Now i am searching for my next investment book, most probably will get it this weekend.
Below are some key points i learnt from the book and i think it is better for me to list them down to remind myself:
(1) Warren Buffet teaches investors that the power of compounded interest is unmatched by any other factor in the production of wealth through investment. Compounding over a life-long investment program is your best strategy, bar none. The two determining factors of the ultimate result of compounding program are: (1) the annual average rate of gain and (2) time.
(2) Investing requires much of our energy & efforts into it, if we are not interested, unable, or unwilling to dedicate the time and efforts to our investments, we should buy index.
(3) Three type of Investment of Warren Buffet:
The principle of investing in company are investing largely focused on purchase securities at price less than the intrinsic value as determined by careful analysis, with particular emphasis on purchase of the securities less than their liquidating value.
An appraisal of a company can be derived of either the value of the company:  assets &  earnings power.
While principles never change, methods can be applied differently depending on given investing environment.

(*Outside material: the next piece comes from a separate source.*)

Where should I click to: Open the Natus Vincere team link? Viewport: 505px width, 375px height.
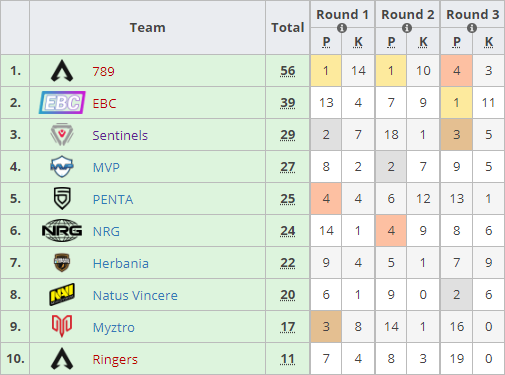click(x=135, y=295)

 The first method is investing with net-net and ultra-cheap stocks based on quantitative approach.
 The second method is investing in companies which are not statically cheap based on quantitative approach but has a tremendous amount of future earnings power.
 The third method is investing in companies which are able to provide high returns of earning, business which are great, enduring and sustainable business model that enables their earnings to be compounded over the years.
(3.3) Controls: Investment is more intelligent when it is most businesslike and business is most intelligent when it's more investment-like. Buying a stock is like buying a business which either discounted to its intrinsic value or earnings power. The continuing of buying part of the businesses through purchasing of the businesses stock at discounted price until we own a majority of the businesses then we become the majority of the shareholders (Controls).
(4) Investing in stock should be done with Conservatism and not Conventional.
Good results in investing come primarily from a properly calibrated balance of hubris and humility:
2. Humility enough to know the limit of our abilities and to be willing to change course when errors are recognized.
We will have to evaluate facts and circumstances, apply logic and reason to find hypothesis, and then act when the facts line up, irrespective of whether the crowd agrees or disagrees with our conclusions.
(5) Concentrating portfolio within our circle of competence can produce the best result.
Concentrating vs Diversification: Better to be roughly right than precisely wrong.
(6) If we can identify 6 wonderful businesses, that is all the diversification we need. And we will make a lot of money. Going into the 7th business instead of putting more money into the 1st business is going to be a terrible mistake.
(7) " I would rather sustain the penalties resulting from over-conservatism than face the consequences of error, perhaps with permanent capital loss, resulting from the adoption of a "New Era" philosophy where trees really do grow to the sky" - Warren Buffet on February, 1960.
(8) We should be looking for the management with 3 things: intelligence, energy, and integrity. Integrity is what counts first. If someone does not have integrity, we want them to be dumb and lazy.
(9) "So the really big money tends to be made by investors who are right on qualitative decisions but, at least in my opinion, the more sure money tends to be made on the obvious quantitative decision" Warren Buffet, 1967.